History teaches that stronger deterrent military forces credibly deployed are less likely to be called on. In the same way, strength in word and deed from the administration and Fed about the importance of keeping the economy from overheating raises the prospect of containing inflation without causing recession.
o this end, policymakers should avoid presenting the idea that supply improvements will magically bring down inflation as anything more than a highly optimistic scenario.

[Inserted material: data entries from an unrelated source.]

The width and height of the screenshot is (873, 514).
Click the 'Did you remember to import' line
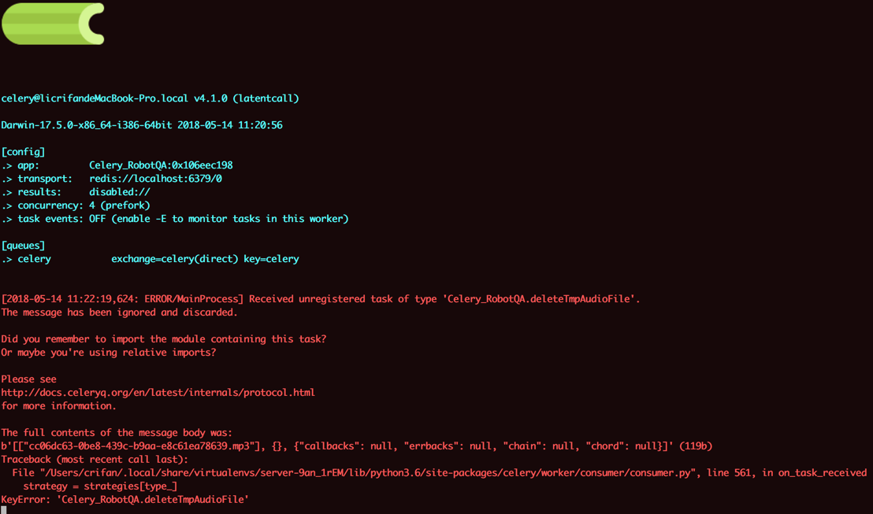(163, 339)
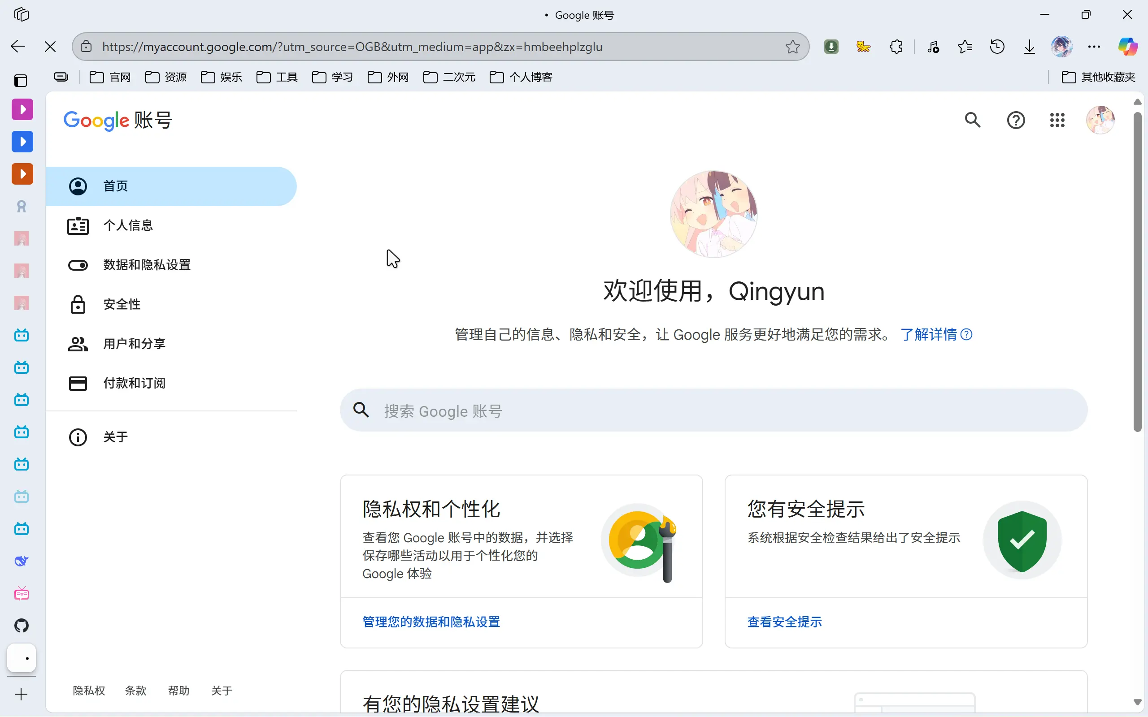Screen dimensions: 1148x717
Task: Open the downloads arrow icon
Action: pyautogui.click(x=1029, y=46)
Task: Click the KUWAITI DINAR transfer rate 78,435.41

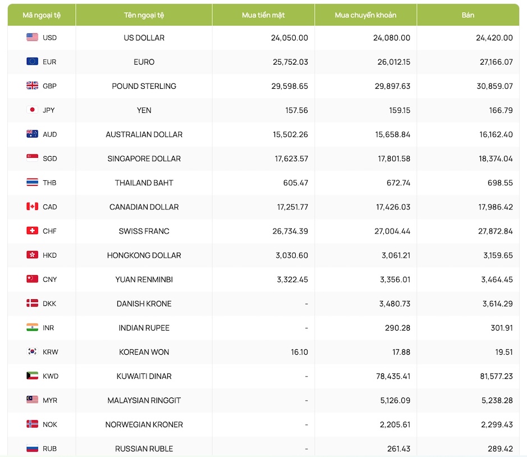Action: pyautogui.click(x=393, y=376)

The administration should also cease making diversionary claims that policies meant to promote competition, make public investments or combat corporate greed can meaningfully impact inflation over the next several years and instead emphasize its support for Fed inflation-control efforts and a strong dollar. The Fed should emphasize the key asymmetry in its dual mandate — there is no prospect of maximizing employment without achieving price stability.
The past 60 years of economic history record few if any instances of inflation declining substantially without significant slowdown. Policymakers can either learn from that history or repeat it.